Guest Editors: Professor Chih-Jou Jay Chen and Professor Hsin-Huang Michael Hsiao (Institute of Sociology, Academia Sinica)
Apart from its unique geopolitical status, is there something that makes Taiwan an especially valuable subject of study for the international scholarly community? How can Taiwanese scholars and foreign observers of Taiwanese society transcend the competitive disadvantage of studying a single mid-sized country to make Taiwan visible in international publications? This special section invites scholars from different backgrounds to consider how Taiwan challenges epistemic fundamentals or the assumptions of their respective disciplines.
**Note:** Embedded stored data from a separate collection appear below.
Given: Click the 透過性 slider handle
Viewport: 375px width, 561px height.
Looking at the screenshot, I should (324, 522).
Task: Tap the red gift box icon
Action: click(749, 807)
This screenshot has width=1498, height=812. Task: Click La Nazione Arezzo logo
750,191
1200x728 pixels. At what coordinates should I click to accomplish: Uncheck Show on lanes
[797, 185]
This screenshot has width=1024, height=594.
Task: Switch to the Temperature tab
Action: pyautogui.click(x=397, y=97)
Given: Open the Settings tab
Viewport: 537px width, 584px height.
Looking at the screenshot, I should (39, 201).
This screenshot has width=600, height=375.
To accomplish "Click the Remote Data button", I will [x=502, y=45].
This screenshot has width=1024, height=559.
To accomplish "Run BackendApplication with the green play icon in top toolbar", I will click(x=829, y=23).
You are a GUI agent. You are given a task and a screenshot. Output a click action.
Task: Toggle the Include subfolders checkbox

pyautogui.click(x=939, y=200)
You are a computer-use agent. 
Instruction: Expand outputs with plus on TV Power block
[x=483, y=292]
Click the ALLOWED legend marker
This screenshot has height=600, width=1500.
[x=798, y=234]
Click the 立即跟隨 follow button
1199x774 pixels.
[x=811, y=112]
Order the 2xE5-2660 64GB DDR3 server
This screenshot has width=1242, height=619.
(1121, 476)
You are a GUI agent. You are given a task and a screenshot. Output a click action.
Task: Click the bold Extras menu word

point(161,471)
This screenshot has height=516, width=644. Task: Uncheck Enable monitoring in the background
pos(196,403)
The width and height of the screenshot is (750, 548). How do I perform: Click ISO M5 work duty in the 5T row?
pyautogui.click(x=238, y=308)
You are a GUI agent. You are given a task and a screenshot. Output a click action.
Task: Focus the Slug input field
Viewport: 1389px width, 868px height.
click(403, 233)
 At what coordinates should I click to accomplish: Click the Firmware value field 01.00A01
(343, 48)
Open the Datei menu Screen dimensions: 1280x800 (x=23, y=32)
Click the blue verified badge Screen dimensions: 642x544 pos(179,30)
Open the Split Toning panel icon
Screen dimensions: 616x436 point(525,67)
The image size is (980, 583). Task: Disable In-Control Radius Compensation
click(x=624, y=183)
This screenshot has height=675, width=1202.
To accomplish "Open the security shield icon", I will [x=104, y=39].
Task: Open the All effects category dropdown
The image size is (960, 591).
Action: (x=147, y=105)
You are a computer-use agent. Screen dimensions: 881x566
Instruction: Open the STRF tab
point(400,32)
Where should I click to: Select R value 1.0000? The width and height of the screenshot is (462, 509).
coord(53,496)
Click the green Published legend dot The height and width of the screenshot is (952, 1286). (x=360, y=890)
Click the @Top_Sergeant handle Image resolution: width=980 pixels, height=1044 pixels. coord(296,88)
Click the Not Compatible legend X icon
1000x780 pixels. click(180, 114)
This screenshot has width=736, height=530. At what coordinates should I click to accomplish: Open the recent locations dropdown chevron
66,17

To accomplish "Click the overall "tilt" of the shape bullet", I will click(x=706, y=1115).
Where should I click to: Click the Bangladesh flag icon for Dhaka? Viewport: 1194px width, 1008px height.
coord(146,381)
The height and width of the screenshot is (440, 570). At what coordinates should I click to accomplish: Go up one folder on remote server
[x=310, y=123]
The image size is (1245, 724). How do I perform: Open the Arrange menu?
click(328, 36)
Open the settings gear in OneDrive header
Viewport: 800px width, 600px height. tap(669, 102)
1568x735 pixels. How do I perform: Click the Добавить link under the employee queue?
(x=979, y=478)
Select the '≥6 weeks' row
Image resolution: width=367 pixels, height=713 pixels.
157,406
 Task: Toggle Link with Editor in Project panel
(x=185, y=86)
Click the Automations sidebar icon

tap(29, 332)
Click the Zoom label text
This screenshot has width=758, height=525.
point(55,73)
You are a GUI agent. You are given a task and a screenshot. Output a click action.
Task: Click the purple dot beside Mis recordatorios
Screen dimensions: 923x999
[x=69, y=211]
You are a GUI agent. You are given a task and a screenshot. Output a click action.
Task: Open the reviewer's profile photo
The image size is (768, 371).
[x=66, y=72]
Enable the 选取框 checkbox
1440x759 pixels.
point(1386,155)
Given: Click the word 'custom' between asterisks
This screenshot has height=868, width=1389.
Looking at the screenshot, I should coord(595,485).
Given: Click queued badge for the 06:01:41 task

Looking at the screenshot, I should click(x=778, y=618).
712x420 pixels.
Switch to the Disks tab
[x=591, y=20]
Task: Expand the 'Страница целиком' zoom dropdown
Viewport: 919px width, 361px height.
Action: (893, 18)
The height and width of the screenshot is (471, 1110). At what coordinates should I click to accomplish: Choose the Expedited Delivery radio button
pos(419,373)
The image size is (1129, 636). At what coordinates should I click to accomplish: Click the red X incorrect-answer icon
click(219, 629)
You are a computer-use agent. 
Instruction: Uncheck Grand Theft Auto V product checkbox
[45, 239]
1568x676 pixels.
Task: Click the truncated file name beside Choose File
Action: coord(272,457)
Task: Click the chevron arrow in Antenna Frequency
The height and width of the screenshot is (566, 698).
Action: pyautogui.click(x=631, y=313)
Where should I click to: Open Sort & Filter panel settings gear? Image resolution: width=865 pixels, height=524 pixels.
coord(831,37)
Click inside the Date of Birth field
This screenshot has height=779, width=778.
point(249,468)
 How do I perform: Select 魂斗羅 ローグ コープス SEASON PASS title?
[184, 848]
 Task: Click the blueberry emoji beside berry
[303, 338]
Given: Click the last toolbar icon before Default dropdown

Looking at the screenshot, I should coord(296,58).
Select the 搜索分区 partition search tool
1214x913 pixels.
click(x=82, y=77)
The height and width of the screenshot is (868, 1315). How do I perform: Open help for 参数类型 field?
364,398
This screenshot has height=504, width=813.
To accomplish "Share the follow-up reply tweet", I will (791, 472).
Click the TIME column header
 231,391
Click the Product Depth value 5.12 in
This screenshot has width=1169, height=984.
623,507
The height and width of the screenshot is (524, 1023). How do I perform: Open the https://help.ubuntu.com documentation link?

The guest editors are sociologists by training, but they intend to look beyond sociology, so the scope of disciplines can be broad. We very much welcome paper proposals in the social sciences and humanities with a research theme in political science, sociology, anthropology, history, geography, literature, linguistics, etc. Scientists from other disciplines are also welcome, provided they can translate technical terms into plain English. The research can be based on quantitative data or qualitative interpretation.
We are interested to learn how your research on Taiwan has modified your methodology or the epistemic original assumptions of your discipline. Whether you conduct research in Taiwan or you take Taiwan as a comparison, has that experience puzzled, questioned, disrupted, or fundamentally modified the methodology in which you were originally trained? In other words, how has Taiwan, either as a primary research topic or a comparative subject, become an epistemic challenger to your intellectual pursuit and your own discipline?
Theoretically speaking, authors may be Taiwan-based Taiwanese, foreign-based Taiwanese, foreign-based foreigners or Taiwan-based foreigners. If a localised identity of the author brings its own perspective, the article may thus carry a certain dose of epistemic reflexivity. The diversity of authors’ profiles and scientific paths may reflect 2 the wide-open character of Taiwan studies. We see the International Journal of Taiwan Studies as a pioneering platform for this epistemic community, and we believe its members share a passion for questioning routine approaches of scientific research.
This topical section seeks to avoid discussion of Taiwan in the vein of narrowminded culturalist variations, such as the Nihonjinron that preoccupied Japanese studies for a while. We aim rather to situate the study of Taiwan in a proper position in both indigenised and globalised social sciences. One important purpose of this topical section is to reflect how social sciences have benefited the establishment of Taiwan studies in the past, as well as how Taiwan studies can contribute to the making of a truly globalised social science.
By 30 April 2019: Submission of abstract (between 300 and 500 words) to the guest editors: Professor Chih-Jou Jay Chen <email@example.com> and Professor Hsin-Huang Michael Hsiao <Michael@gate.sinica.edu.tw>
31 May 2019: Decision by guest editors on invitations for manuscript submission.
By 31 August 2019: Submit manuscript to Professor Chih-Jou Jay Chen , for review by guest editors.
By 30 November 2019: Submit manuscript online to the IJTS for double-blind peer review.